The task:
Search the material for the word "alignements" and copy every line in which it occurs.

Data for this exercise:

---

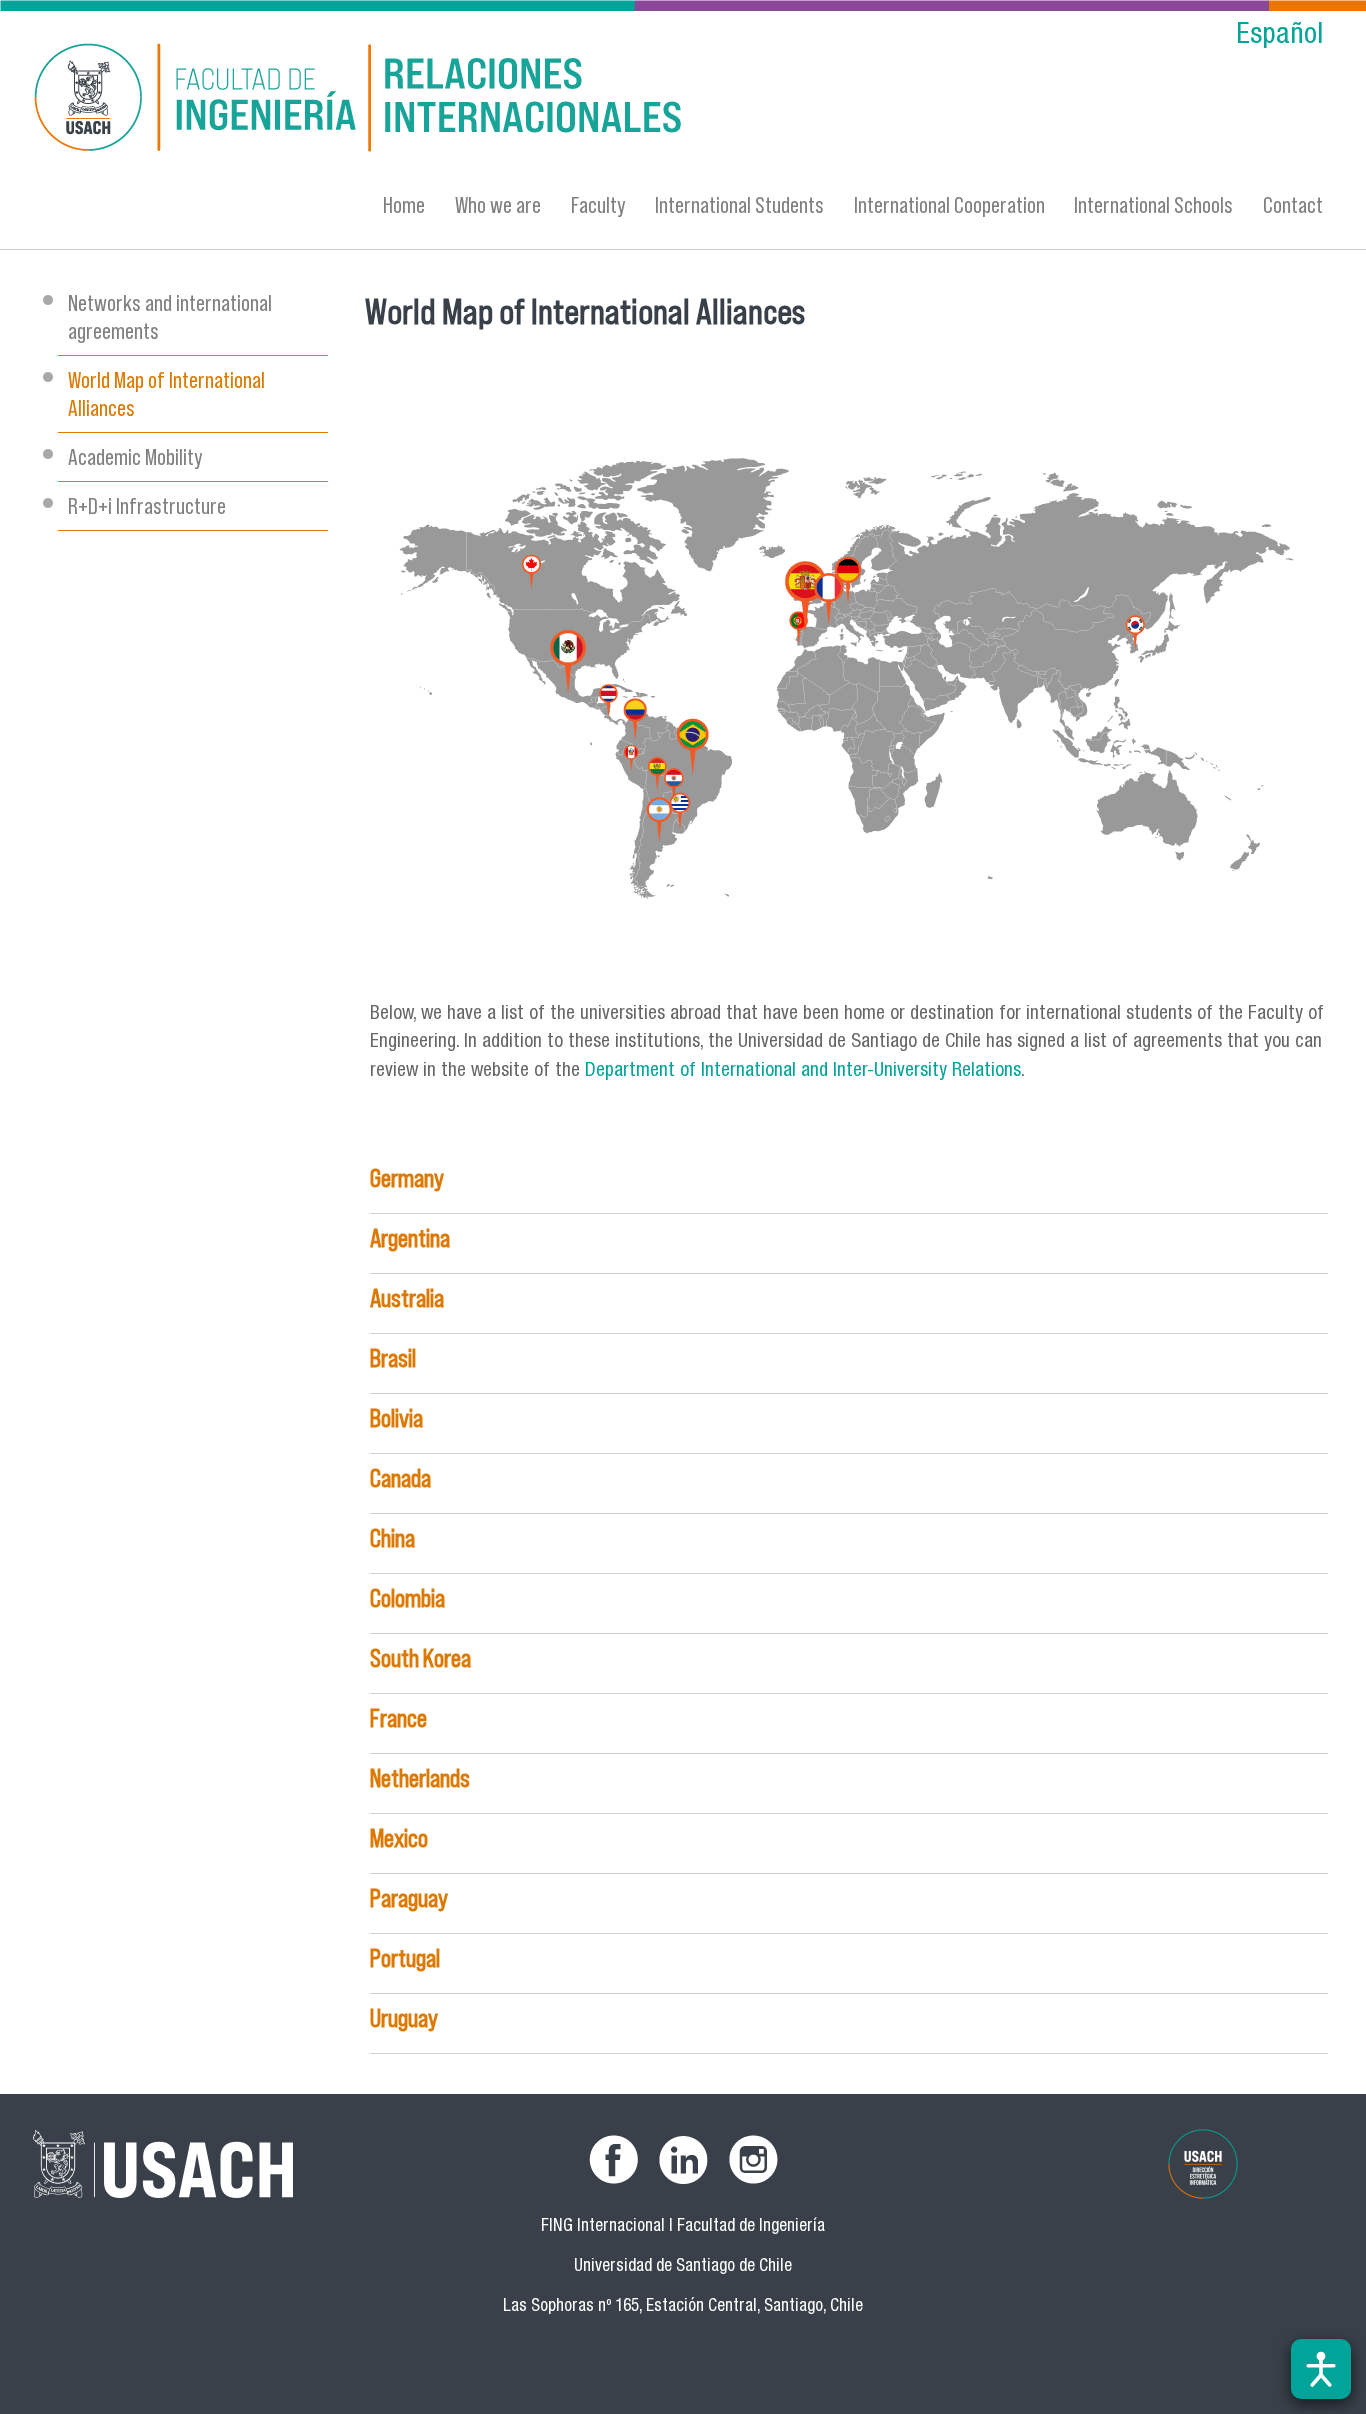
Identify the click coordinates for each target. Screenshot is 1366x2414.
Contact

---

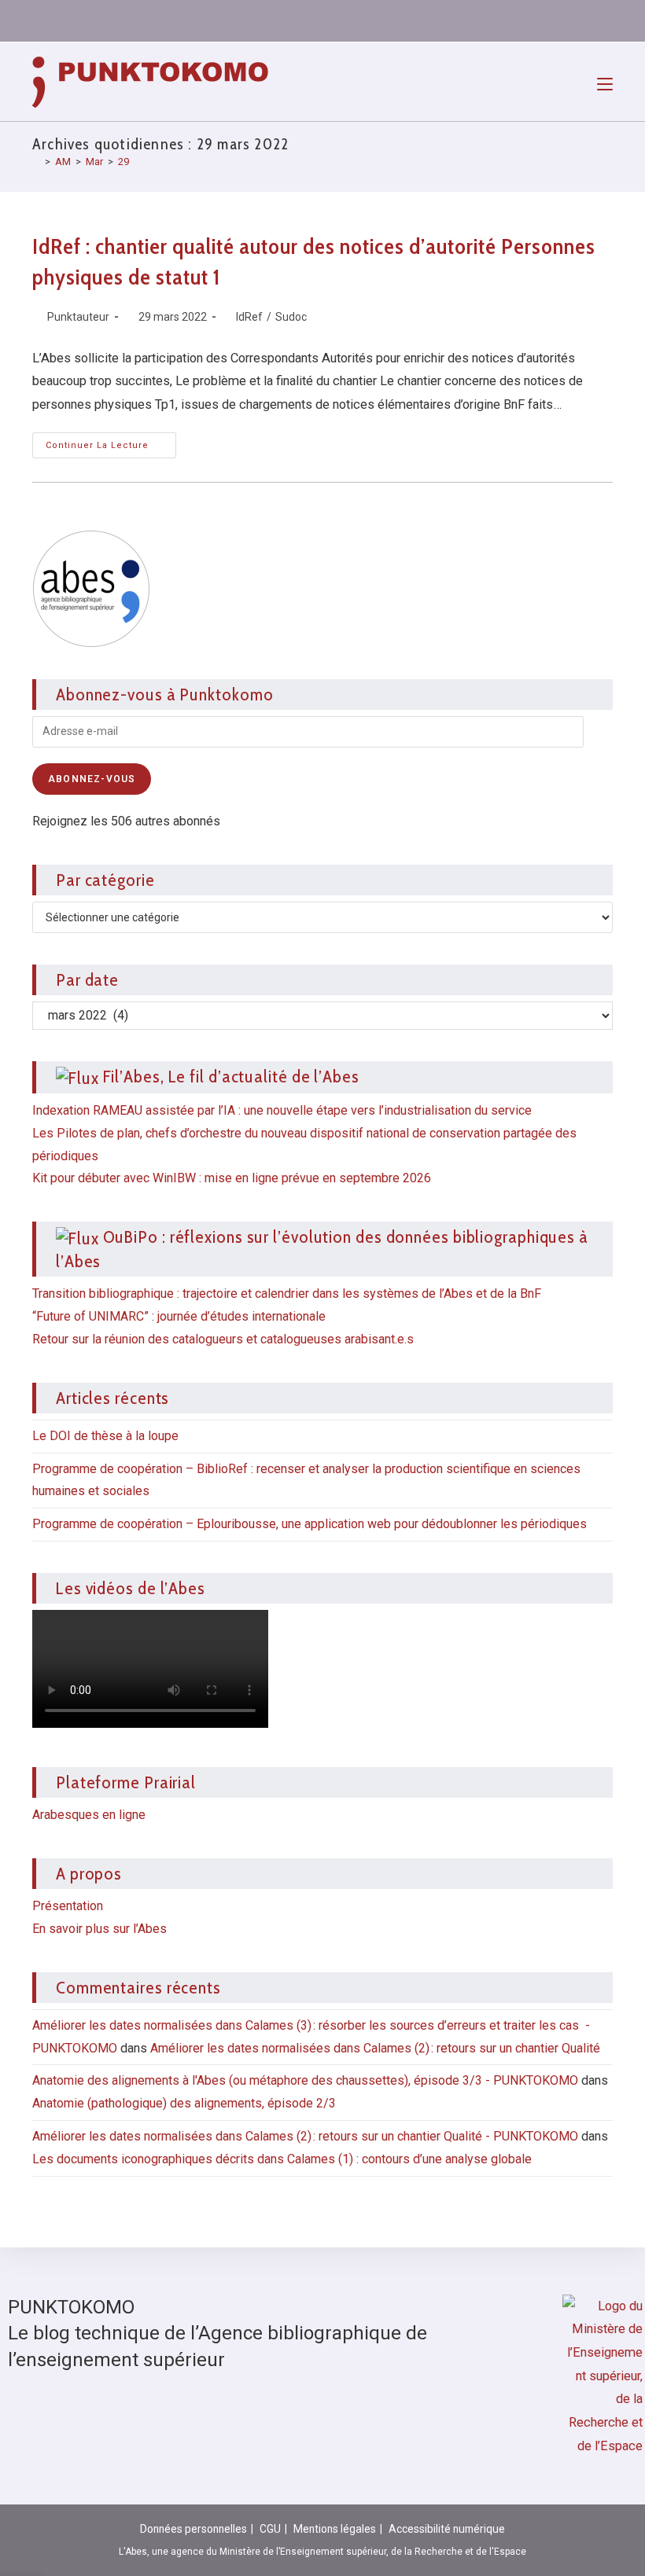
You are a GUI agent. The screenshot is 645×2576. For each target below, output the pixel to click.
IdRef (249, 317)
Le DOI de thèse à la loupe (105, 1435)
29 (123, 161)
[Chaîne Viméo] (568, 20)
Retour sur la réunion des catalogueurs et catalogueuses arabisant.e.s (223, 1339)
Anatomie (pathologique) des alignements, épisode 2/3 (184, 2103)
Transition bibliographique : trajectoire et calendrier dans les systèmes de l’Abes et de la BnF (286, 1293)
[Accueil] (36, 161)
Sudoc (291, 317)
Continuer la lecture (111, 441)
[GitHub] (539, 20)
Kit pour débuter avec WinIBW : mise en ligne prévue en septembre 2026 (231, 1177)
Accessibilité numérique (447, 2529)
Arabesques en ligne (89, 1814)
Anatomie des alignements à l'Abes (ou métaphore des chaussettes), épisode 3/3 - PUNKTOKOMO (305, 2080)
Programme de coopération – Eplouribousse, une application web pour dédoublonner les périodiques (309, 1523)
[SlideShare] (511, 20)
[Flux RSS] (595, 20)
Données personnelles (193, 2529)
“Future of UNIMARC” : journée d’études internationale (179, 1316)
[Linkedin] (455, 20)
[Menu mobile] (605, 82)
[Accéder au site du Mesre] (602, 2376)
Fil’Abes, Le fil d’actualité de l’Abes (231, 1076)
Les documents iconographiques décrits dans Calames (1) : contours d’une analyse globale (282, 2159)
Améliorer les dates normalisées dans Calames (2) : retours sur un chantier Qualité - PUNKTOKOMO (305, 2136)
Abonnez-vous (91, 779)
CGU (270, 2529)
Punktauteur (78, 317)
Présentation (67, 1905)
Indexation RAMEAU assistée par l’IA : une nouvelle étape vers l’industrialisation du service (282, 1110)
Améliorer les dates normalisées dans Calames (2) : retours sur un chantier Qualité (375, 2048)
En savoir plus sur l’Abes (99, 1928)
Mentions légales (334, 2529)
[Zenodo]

---

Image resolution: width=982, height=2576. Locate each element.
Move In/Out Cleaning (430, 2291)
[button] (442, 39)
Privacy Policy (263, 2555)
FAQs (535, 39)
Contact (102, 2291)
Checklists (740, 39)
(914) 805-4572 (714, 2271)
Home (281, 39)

---

Task result:
Anatomie (pathologique) des alignements, épisode 2/3 (184, 2103)
Anatomie des alignements à l'Abes (ou métaphore des chaussettes), épisode 3/3 - PUNKTOKOMO (305, 2080)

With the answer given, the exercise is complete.